The Collapse of Globalization
Posted on Mar 27, 2011



AP / Jacques Brinon
Demonstrators carry an effigy of Ronald McDonald.



By Chris Hedges


The uprisings in the Middle East, the unrest that is tearing apart nations such as the Ivory Coast, the bubbling discontent in Greece, Ireland and Britain and the labor disputes in states such as Wisconsin and Ohio presage the collapse of globalization. They presage a world where vital resources, including food and water, jobs and security, are becoming scarcer and harder to obtain. They presage growing misery for hundreds of millions of people who find themselves trapped in failed states, suffering escalating violence and crippling poverty. They presage increasingly draconian controls and force—take a look at what is being done to Pfc. Bradley Manning—used to protect the corporate elite who are orchestrating our demise.

We must embrace, and embrace rapidly, a radical new ethic of simplicity and rigorous protection of our ecosystem—especially the climate—or we will all be holding on to life by our fingertips. We must rebuild radical socialist movements that demand that the resources of the state and the nation provide for the welfare of all citizens and the heavy hand of state power be employed to prohibit the plunder by the corporate power elite. We must view the corporate capitalists who have seized control of our money, our food, our energy, our education, our press, our health care system and our governance as mortal enemies to be vanquished.
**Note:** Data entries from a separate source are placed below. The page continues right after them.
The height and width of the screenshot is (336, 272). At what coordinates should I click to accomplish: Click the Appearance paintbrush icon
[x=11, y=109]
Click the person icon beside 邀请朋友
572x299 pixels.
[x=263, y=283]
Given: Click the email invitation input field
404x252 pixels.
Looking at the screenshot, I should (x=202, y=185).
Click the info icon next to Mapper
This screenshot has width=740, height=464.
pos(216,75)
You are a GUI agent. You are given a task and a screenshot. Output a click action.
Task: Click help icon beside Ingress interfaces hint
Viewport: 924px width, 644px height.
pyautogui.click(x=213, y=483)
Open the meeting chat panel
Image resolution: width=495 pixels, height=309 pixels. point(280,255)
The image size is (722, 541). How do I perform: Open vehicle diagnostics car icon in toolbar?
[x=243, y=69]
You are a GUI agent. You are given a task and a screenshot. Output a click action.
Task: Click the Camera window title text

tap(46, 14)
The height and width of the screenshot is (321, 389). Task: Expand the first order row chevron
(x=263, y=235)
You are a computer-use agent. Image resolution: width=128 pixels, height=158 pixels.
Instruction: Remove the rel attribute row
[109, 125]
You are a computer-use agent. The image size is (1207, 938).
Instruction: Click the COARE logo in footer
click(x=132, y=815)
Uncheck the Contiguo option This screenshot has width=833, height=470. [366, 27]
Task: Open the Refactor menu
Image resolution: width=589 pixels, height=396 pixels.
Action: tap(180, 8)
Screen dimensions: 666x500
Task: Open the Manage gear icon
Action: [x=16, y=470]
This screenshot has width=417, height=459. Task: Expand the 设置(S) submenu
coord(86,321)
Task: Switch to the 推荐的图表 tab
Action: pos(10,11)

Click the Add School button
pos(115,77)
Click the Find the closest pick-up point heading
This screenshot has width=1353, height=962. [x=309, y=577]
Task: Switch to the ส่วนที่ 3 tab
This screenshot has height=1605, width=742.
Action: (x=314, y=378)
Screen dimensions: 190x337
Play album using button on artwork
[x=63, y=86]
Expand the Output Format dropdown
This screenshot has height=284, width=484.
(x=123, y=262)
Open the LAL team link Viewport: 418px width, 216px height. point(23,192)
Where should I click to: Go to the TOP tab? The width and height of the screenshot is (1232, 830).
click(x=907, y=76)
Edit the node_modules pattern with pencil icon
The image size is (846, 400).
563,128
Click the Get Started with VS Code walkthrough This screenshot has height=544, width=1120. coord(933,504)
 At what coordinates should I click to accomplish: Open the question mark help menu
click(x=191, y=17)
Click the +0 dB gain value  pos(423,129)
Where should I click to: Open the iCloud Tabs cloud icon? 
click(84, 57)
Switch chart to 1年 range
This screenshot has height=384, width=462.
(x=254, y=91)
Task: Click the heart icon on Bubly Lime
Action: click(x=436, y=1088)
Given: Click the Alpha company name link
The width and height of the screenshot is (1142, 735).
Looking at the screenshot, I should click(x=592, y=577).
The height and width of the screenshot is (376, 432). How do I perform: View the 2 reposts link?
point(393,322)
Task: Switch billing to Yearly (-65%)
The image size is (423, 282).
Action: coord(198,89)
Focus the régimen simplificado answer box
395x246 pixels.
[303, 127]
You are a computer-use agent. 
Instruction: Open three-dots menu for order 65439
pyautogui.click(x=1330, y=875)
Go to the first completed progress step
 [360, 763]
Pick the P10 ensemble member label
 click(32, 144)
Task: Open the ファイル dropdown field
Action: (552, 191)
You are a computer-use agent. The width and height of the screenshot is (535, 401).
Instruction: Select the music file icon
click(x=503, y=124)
Adequate food, clean water and basic security are already beyond the reach of perhaps half the world’s population. Food prices have risen 61 percent globally since December 2008, according to the International Monetary Fund. The price of wheat has exploded, more than doubling in the last eight months to $8.56 a bushel. When half of your income is spent on food, as it is in countries such as Yemen, Egypt, Tunisia and the Ivory Coast, price increases of this magnitude bring with them malnutrition and starvation. Food prices in the United States have risen over the past three months at an annualized rate of 5 percent. There are some 40 million poor in the United States who devote 35 percent of their after-tax incomes to pay for food. As the cost of fossil fuel climbs, as climate change continues to disrupt agricultural production and as populations and unemployment swell, we will find ourselves convulsed in more global and domestic unrest. Food riots and political protests will be inevitable. But it will not necessarily mean more democracy.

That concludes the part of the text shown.